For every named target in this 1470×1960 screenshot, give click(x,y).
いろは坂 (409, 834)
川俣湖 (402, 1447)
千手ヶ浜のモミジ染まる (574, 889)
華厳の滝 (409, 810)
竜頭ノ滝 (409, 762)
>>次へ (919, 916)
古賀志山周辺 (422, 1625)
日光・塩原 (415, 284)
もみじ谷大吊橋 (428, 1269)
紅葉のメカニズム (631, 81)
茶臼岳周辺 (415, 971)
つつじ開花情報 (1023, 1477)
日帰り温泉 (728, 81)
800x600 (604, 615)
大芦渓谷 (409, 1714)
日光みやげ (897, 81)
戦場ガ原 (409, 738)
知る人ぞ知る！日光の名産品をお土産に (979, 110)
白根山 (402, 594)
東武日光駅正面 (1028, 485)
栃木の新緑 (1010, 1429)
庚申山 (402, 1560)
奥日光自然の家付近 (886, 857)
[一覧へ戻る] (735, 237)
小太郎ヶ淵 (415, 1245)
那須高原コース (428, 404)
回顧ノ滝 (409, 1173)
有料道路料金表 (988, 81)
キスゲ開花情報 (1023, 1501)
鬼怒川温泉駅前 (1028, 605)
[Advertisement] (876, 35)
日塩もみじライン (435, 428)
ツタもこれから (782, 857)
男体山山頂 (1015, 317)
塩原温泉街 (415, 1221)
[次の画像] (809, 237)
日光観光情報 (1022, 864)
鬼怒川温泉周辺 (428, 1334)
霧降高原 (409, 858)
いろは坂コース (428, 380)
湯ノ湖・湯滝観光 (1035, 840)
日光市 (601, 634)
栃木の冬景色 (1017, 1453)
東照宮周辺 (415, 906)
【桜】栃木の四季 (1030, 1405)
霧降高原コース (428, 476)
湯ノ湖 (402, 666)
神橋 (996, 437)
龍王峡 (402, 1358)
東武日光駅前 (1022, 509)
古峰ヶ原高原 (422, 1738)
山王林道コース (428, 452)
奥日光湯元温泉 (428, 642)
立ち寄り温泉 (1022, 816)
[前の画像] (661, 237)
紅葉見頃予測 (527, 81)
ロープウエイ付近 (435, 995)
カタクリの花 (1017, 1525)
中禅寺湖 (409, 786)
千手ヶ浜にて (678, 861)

━━━━━━━━

* **What you need to do**
Transcribe the full listing exactly, omitting nothing.

* **Task solution**
For every named target in this 1470×1960 screenshot, give click(x,y).
いろは坂 (409, 834)
川俣湖 (402, 1447)
千手ヶ浜のモミジ染まる (574, 889)
華厳の滝 (409, 810)
竜頭ノ滝 (409, 762)
>>次へ (919, 916)
古賀志山周辺 (422, 1625)
日光・塩原 (415, 284)
もみじ谷大吊橋 (428, 1269)
紅葉のメカニズム (631, 81)
茶臼岳周辺 (415, 971)
つつじ開花情報 (1023, 1477)
日帰り温泉 (728, 81)
800x600 (604, 615)
大芦渓谷 (409, 1714)
日光みやげ (897, 81)
戦場ガ原 (409, 738)
知る人ぞ知る！日光の名産品をお土産に (979, 110)
白根山 (402, 594)
東武日光駅正面 (1028, 485)
栃木の新緑 (1010, 1429)
庚申山 (402, 1560)
奥日光自然の家付近 (886, 857)
[一覧へ戻る] (735, 237)
小太郎ヶ淵 (415, 1245)
那須高原コース (428, 404)
回顧ノ滝 (409, 1173)
有料道路料金表 (988, 81)
キスゲ開花情報 (1023, 1501)
鬼怒川温泉駅前 (1028, 605)
[Advertisement] (876, 35)
日塩もみじライン (435, 428)
ツタもこれから (782, 857)
男体山山頂 (1015, 317)
塩原温泉街 (415, 1221)
[次の画像] (809, 237)
日光観光情報 (1022, 864)
鬼怒川温泉周辺 (428, 1334)
霧降高原 (409, 858)
いろは坂コース (428, 380)
湯ノ湖・湯滝観光 (1035, 840)
日光市 (601, 634)
栃木の冬景色 (1017, 1453)
東照宮周辺 (415, 906)
【桜】栃木の四季 (1030, 1405)
霧降高原コース (428, 476)
湯ノ湖 (402, 666)
神橋 (996, 437)
龍王峡 (402, 1358)
東武日光駅前 (1022, 509)
古峰ヶ原高原 (422, 1738)
山王林道コース (428, 452)
奥日光湯元温泉 (428, 642)
立ち寄り温泉 (1022, 816)
[前の画像] (661, 237)
紅葉見頃予測 (527, 81)
ロープウエイ付近 (435, 995)
カタクリの花 (1017, 1525)
中禅寺湖 (409, 786)
千手ヶ浜にて (678, 861)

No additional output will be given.